# Videos auf Rechner übertragen



## jadranko (22. August 2005)

Hallo erstmal,

 ich habe folgende Situation:

 - besitze eine TV-Karte und eine Grafikkarte mit Video-Eingang (gelb)
 - einen analogen Camcorder, genauer "Sony Steady Shot Video 8 Handycam"
 - besize auch WinTV2000


 so jetzt will ich meine alten Videos auf den Rechner bringen und anschliesend auf DVD brennen!

 Meine Probleme:

 - beim Übertragen mithilfe von WinTV2000 ruckelt das Bild oder der Ton verzert sich im Laufe der Zeit


 Was soll ich tunn habe hier imForum schon gesucht und gegoogelt aber ohne erfolg


 P.S: ist die übertragung auch per Grafk. möglich und wie?
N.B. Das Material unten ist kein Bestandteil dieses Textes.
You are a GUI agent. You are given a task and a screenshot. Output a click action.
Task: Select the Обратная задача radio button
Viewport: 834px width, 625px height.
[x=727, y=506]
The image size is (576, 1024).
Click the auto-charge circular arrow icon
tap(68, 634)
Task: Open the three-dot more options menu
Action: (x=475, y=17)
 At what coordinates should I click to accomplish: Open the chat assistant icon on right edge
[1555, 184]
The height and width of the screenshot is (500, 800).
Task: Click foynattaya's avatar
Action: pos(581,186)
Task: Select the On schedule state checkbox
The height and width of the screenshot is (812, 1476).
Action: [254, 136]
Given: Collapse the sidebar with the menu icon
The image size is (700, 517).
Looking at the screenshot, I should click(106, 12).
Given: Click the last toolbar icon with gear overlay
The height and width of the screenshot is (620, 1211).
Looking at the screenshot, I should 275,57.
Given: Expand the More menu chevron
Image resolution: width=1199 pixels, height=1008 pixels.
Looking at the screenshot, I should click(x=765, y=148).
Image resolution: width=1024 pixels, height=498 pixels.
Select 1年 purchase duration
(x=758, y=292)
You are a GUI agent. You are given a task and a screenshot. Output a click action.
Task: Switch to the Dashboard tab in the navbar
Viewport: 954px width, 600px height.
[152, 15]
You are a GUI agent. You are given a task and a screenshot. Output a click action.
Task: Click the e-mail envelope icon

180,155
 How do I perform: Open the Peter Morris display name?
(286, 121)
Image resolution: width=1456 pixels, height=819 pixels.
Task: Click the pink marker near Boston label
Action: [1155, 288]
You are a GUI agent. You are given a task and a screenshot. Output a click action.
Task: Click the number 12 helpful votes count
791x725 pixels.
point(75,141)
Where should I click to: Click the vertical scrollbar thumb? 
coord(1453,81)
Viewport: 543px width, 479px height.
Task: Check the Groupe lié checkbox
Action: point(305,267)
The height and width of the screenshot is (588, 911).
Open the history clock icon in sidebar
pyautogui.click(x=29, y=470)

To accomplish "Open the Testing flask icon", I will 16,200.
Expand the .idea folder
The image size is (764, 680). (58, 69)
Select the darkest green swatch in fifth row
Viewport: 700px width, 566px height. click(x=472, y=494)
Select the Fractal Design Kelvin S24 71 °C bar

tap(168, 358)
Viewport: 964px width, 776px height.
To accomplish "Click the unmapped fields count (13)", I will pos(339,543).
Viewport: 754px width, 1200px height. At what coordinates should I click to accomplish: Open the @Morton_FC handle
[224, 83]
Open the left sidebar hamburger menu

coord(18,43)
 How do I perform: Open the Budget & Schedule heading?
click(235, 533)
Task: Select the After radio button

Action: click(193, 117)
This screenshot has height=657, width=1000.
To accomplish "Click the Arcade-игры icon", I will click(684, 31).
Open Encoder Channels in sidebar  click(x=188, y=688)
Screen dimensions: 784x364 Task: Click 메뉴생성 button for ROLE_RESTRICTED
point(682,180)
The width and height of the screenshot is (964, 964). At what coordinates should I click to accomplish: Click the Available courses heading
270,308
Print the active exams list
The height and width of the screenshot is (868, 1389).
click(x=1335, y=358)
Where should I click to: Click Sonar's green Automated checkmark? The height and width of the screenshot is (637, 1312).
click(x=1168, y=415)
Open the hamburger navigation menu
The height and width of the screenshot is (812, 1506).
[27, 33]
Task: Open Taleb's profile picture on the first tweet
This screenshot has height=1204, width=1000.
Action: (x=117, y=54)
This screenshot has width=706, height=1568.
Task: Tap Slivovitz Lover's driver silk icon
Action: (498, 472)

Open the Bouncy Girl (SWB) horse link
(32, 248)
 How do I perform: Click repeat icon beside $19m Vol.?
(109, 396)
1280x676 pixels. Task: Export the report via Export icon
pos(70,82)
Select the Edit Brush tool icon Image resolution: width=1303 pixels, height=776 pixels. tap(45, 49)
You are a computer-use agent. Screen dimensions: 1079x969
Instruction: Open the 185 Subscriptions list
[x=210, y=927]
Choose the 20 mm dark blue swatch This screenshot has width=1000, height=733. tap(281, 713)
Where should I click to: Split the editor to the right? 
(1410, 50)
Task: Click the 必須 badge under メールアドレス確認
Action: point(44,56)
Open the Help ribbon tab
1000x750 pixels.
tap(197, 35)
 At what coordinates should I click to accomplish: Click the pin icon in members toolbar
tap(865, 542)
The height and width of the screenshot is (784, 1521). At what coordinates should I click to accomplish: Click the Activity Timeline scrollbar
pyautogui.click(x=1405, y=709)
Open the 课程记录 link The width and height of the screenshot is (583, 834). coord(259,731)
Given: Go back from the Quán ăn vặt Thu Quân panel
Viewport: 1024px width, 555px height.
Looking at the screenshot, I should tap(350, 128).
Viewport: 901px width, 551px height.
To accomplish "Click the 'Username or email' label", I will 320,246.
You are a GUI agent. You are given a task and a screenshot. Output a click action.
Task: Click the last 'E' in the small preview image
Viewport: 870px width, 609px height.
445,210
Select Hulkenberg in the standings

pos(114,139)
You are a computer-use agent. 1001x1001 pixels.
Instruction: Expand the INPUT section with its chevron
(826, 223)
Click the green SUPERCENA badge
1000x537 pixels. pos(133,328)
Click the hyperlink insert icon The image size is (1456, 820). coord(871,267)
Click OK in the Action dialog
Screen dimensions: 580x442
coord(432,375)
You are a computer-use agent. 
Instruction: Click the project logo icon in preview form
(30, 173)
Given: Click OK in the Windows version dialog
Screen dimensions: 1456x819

Weil ich wollte mir damnächst eine SAT TV Karte leisten jedoch ohne Video Eingang, oder kann ich zwei tv Karten aufeimal benutzen?


 Danke im Vorraus


----------



## octo124 (22. August 2005)

Googel mal nach Adobe Premiere 5, dass war mal irgendwo mal als Freeware im Angebot, und teste es mal damit.


----------



## jadranko (22. August 2005)

wie geh ich bei dem Programm vor?


----------



## octo124 (22. August 2005)

Indem du das Handbuch auf der CD liest.
Andererseits kostet das hier dann Geld:
http://www.adobe.de/products/psprelements/overview.html
Hier die Demo:
http://www.adobe.de/products/tryadobe/main.html#premiereelements
oder für "etwas" mehr Geld Premiere Pro 1.5
Hier paar Tuts:
http://www.wrigleyvideo.com/videotutorial/index.htm
Hier kleiner Abriss:
http://digitalvideoschnitt.de/forum/showtopic.php?threadid=4971&time=&pagenum=lastpage


----------



## jadranko (23. August 2005)

Danke

Das Forum von digitalvideoschnitt.de hat mir sehr geholfen

Ein Goldgrube für alle Anfänge in diesem Bereich


----------